Commenced in January 2007
Frequency: Monthly
Edition: International
Paper Count: 4

cognitive load theory Related Abstracts

4 Managing the Cognitive Load of Medical Students during Anatomy Lecture

Authors: Siti Nurma Hanim Hadie, Asma’ Hassan, Zul Izhar Ismail, Ahmad Fuad Abdul Rahim, Mohd. Zarawi Mat Nor, Hairul Nizam Ismail

Abstract:

Anatomy is a medical subject, which contributes to high cognitive load during learning. Despite its complexity, anatomy remains as the most important basic sciences subject with high clinical relevancy. Although anatomy knowledge is required for safe practice, many medical students graduated without having sufficient knowledge. In fact, anatomy knowledge among the medical graduates was reported to be declining and this had led to various medico-legal problems. Applying cognitive load theory (CLT) in anatomy teaching particularly lecture would be able to address this issue since anatomy information is often perceived as cognitively challenging material.
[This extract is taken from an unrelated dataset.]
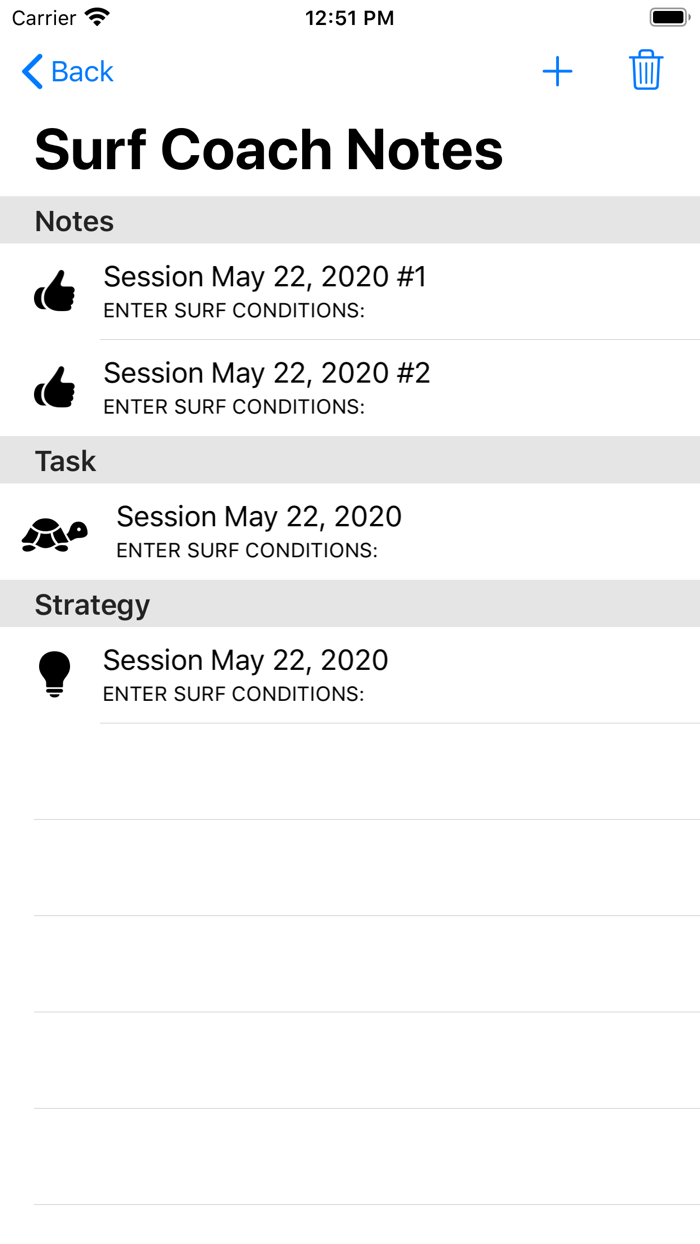
Task: Open the Strategy session note title
Action: [246, 660]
CLT identifies three types of loads which are intrinsic, extraneous and germane loads, which combine to form the total cognitive load. CLT describe that learning can only occur when the total cognitive load does not exceed human working memory capacity. Hence, managing these three types of loads with the aim of optimizing the working memory capacity would be beneficial to the students in learning anatomy and retaining the knowledge for future application.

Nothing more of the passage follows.